The Lukov March had been held by the far-right Bulgarian National Union-New Democracy Party almost every year since 2003 and has become a rallying point for far-right movements from around the continent.
It has also been a galvanizing event for counter-protesters. They had planned to hold a “No Nazis on Our Streets” rally outside Sofia’s Palace of Justice during the march, according to the Sofia Globe. “In spite of the organizers’ claims that it is simply a tribute to a ‘national hero,’ Lukov March has become the trademark event of fascist organizations in Bulgaria,” Antifa Sofia said in a statement to the newspaper. “It normalizes the presence of people with clear extremist views.”

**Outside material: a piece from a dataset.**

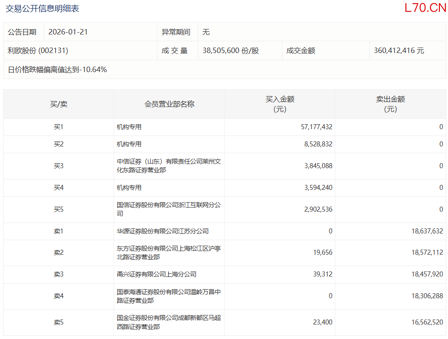Click the 买入金额 column header

280,104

City officials in Sofia had long sought to ban the march but were usually blocked from doing so by the courts. A ban was upheld in 2021, but the march went on in 2022. This year, city officials as well as leaders of Bulgaria’s small Jewish community asked the court to reinstate the ban, which it did on Saturday, hours before nationalists were set to march with torches through the city center.

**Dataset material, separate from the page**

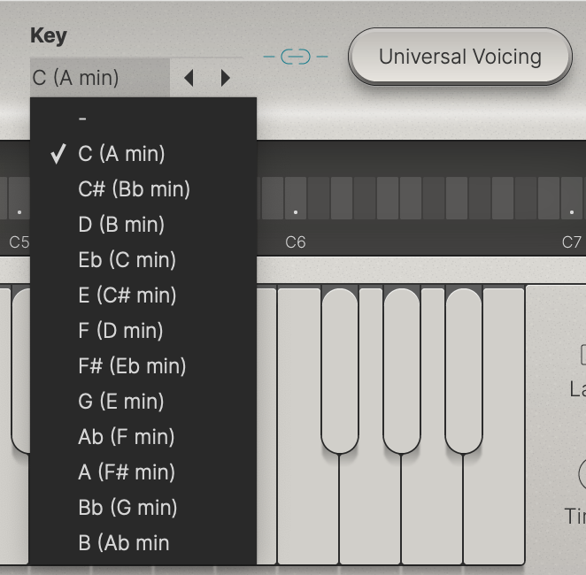Select G (E min) key entry
This screenshot has width=586, height=575.
tap(121, 402)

If the march went on, Alexander Oscar, the leader of the Bulgarian Jewish umbrella group, Shalom, told the Jewish Telegraphic Agency, “it will be a huge humiliation for the country.”

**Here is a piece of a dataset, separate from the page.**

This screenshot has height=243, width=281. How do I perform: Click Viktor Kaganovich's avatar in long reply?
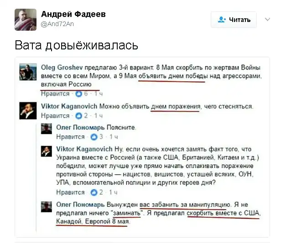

The World Jewish Congress and American Jewish Committee had also exhorted the Bulgarian government to prevent the march.
In canceling the march, “the Bulgarian government and Bulgarian civil society have sent an unequivocal message that antisemitism, racial hatred and all other forms of xenophobia and intolerance have no place in contemporary Bulgaria,” the WJC said in a statement on Sunday. “In so doing, they have set a powerful example, to be emulated by other countries that face similar challenges which have no place in contemporary Europe.”
The march stands in contrast to Bulgaria’s own Holocaust history, when the country was one of the few in Eastern Europe to largely protect its own Jews, saving all 48,000 from deportation to Nazi concentration camps. However, as an ally of Nazi Germany, Bulgaria was involved in orchestrating the Holocaust in the regions of neighboring Greece and Yugoslavia that it occupied. More than 10,000 Jews from those regions were sent to their deaths at Treblinka, an act supported by Lukov’s Union of Bulgarian National Legions.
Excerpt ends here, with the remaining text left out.